The reason that Excel either doesn’t work or is extremely slow with large Snowflake tables such is because of a combination of how Excel Power Query works and a limitation of the Snowflake ODBC driver. Power Query is a really great idea in that it is intended to allow non-technical (or at least semi-technical) users connect to data and do some quite advanced data transformation and then consume the transformed data straight into Excel. Before Power Query you would have either needed to do the transformation in lots of formulae in the spreadsheet once the data was loaded, do it in some more complex SQL queries, or have a data engineer already do the transformation in the database before connecting Excel to it.

A basic concept of how Power Query works is that you connect it to some data, and then you build up the transformations one step at a time. To make it really simple for non-technical users, you don’t need to know any SQL, you just need the connection details for the database and it will then give you a list of tables. You then pick the first table you need, and build your transformation from there.

By default, Power Query does all of the transformation on the data in memory on your PC. For example, if you choose to convert a date/time value into just a date type, Power Query reads the date time value into memory on your PC, converts to date and shows the date on your screen and loads that converted date value into Excel. That sounds fine, right? Well, the problem is more obvious when you want to do some transformation such as “filter by previous 10 days” to only show the past 10 days data. If you have got 1 million rows of data in the table in Snowflake, which is the last 10 years sales data. You want to bring back into Excel only the last 10 days sales data, so that’s why you filter on previous 10 days on date. By doing these transformations in memory, now Power Query has to download all 1 million rows from the database, inspect the date on every row and filter out only those in the past 10 days. Now its slow.

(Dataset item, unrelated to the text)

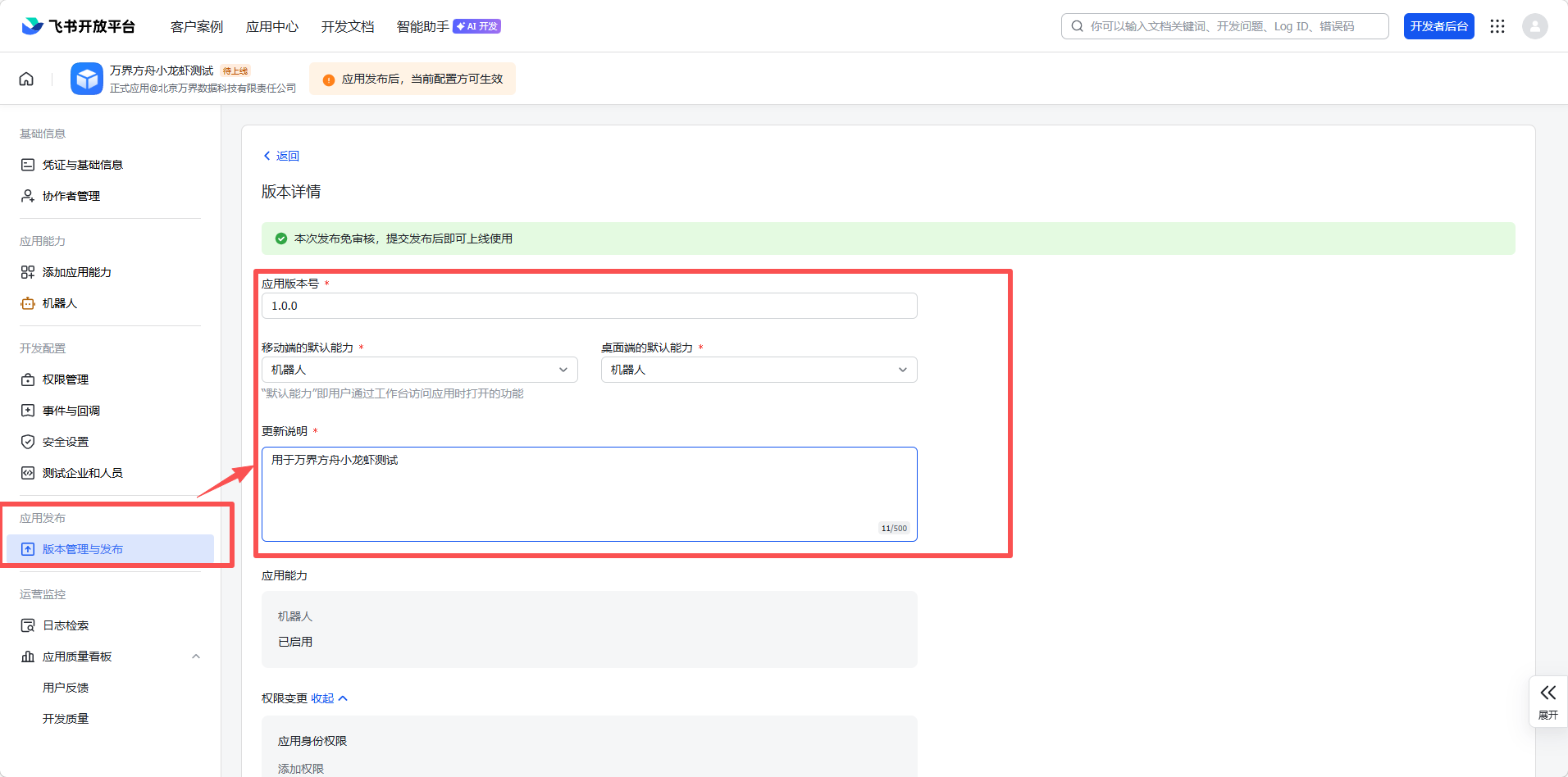This screenshot has height=777, width=1568.
Task: Open the 移动端的默认能力 dropdown
Action: (x=419, y=370)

You would have though the clever people at Microsoft would have realised this, realised how useless Power Query would be in many cases when dealing with realistic volumes of business data? Well, they are clever and they did think about it.

There is a good reason why these transformation steps are done in memory, it is so that Power Query can support many different sources of data and still provide the same functionality for transformations. You can filter on a date and convert date/time to date whether the data source is Snowflake, a Microsoft Dynamics CRM system, or a CSV file. But in order to allow the transformation to perform a lot better and work with large and realistic volumes of data, it uses some functionality called Query Folding. Simply, this is where Power Query knows how to get the original data source to do the transformation on the data on its side before returning the data to Excel. With a traditional relational database such as Oracle or SQL Server, you write a SQL statement to select the data you want and if you need to filter only the last 10 days, you add a WHERE clause. Regardless of where you run the query from, the task of applying the WHERE and filtering the last 10 days data is always done at the database server, which is designed to do such things extremely efficiently and very fast. So regardless of how many rows of data are in the table, you only ever download and display the last 10 days data. If you were connecting Power Query to SQL Server and filtered on just the last 10 days data, Power Query would add the WHERE clause to the SQL that it sends to the database server, only the last 10 days data is downloaded, and no transformation is done in memory on your PC.

The task of doing the complicated Query Folding – working out how to convert the filter a business user has added in Power Query to the SQL or the language that the source data understands – is not entirely the responsibility of Power Query, it is something that the driver for the data source needs to enable. Which is exactly the problem with Snowflake, because the Snowflake driver you need to use with Excel Power Query is just a standard ODBC driver, and ODBC itself does not support Query Folding within Power Query in Excel.

So when you have got a lot of data in a table in Snowflake and you connect Excel to it using the ODBC driver and Power Query, it is really slow to work on that table because it is all done in memory and all the data has to be downloaded to your PC and transformed in memory.

The way of getting around this, is to construct a SQL query that does the important filtering to select only the rows you want, and use that SQL query in the data source. You can still then do transformations such as converting date/times to date in Power Query steps, but the important step of filtering out millions of unnecessary rows is done in SQL on the database server.